Moskow pun telah menjual sejumlah helikopter militer Mi-35 dan Mi-17 kepada Jakarta. Alutsista lain yang dijual Rusia ke Indonesia adalah kendaraan tempur lapis baja BMP-3F, kendaraan pengangkut personel BTR-80A, serta senapan serbu AK-102.
Untuk membeli persenjataan itu, Moskow pada 2007 memberi fasilitas kredit sebesar US$1 miliar kepada Jakarta. Kerjasama pertahanan di luar jual-beli persenjataan juga telah berlangsung, seperti menggelar latihan bersama memerangi perompak di laut antara pasukan Indonesia dengan Rusia pada 2011.
Rusia pernah menjadi pemasok utama alutsista Indonesia tempo dulu. Saat masih berbentuk Uni Soviet (USSR), Rusia menjual persenjataannya ke Indonesia tidak lama setelah kedua negara membuka hubungan diplomatik pada 1950. Di tahun-tahun awal, banyak pula personel angkatan laut dan udara Indonesia dikirim ke Uni Soviet untuk menempuh pendidikan.
Namun, hubungan itu terganggu di pertengahan dekade 1960an karena alasan-alasan politis. Kedua negara kembali melanjutkan hubungan di awal dekade 1990an, walau baru berjalan erat satu dekade kemudian karena saat itu masih terhalang beberapa faktor.
Contohnya, pembicaraan soal jual-beli jet tempur Rusia Sukhoi-30 ke Indonesia sudah berlangsung sejak 1997. Namun jual-beli itu baru disepakati pada 2003.
Eratnya kembali kerjasama pertahanan Rusia-Indonesia banyak terbantu berkat rengganggnya hubungan serupa antara Indonesia dengan Amerika Serikat di akhir dekade 1990an. Kerenggangan itu muncul setelah Washington menjatuhkan embargo penjualan senjata ke Jakarta karena menilai Indonesia saat itu melanggar Hak Asasi Manusia di Timor Timur, yang kini bernama Timor Leste sejak menjadi negara berdaulat pada 2002.
Embargo senjata AS ke RI itu, berikut suku cadang, berlangsung selama 1999-2005. AS mengakhiri embargo ketika Presidennya saat itu, George W Bush, menganggap Indonesia termasuk mitra penting memerangi terorisme.

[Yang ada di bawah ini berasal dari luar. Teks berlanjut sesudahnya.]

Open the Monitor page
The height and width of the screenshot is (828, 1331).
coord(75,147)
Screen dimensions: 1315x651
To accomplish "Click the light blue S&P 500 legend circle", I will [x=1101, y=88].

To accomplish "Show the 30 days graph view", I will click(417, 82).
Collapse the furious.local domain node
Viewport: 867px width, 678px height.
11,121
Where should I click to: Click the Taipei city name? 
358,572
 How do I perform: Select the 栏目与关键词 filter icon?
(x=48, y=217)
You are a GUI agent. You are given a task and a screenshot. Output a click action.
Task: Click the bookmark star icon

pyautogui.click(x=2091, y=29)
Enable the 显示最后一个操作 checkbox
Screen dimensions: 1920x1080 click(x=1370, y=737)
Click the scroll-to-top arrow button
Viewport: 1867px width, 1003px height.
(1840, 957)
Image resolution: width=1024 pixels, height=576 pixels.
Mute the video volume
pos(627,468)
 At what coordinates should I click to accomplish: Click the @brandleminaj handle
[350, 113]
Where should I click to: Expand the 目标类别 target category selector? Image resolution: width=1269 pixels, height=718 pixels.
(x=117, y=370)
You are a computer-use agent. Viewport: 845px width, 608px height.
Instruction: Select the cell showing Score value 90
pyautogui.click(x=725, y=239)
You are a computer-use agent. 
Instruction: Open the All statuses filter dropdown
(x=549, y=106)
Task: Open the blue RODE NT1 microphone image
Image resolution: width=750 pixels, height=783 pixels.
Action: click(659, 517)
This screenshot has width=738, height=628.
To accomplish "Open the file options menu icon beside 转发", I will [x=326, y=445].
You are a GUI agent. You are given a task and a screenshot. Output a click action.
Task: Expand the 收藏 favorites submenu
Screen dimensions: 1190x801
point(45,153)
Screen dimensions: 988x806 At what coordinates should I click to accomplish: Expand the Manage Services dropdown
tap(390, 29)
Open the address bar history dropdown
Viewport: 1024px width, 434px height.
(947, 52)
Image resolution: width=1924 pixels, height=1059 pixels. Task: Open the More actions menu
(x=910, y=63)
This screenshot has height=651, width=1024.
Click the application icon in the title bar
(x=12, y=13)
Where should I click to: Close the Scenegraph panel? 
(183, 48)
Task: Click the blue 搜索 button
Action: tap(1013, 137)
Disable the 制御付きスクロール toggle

Setelah mencabut embargo, AS pun terlihat aktif menawarkan mesin-mesin perangnya kepada Indonesia. Pada 2011, AS sepakat mengirim 24 unit jet tempur bekas tipe F-16 seri C/D blok 25 kepada Indonesia secara cuma-cuma, kecuali untuk biaya pemutakhiran (upgrade).
Pada akhir 2012, AS dan Indonesia berunding untuk jual-beli helikopter serbaguna UH-60 Black Hawk dan helikopter tempur AH-60D buatan Boeing.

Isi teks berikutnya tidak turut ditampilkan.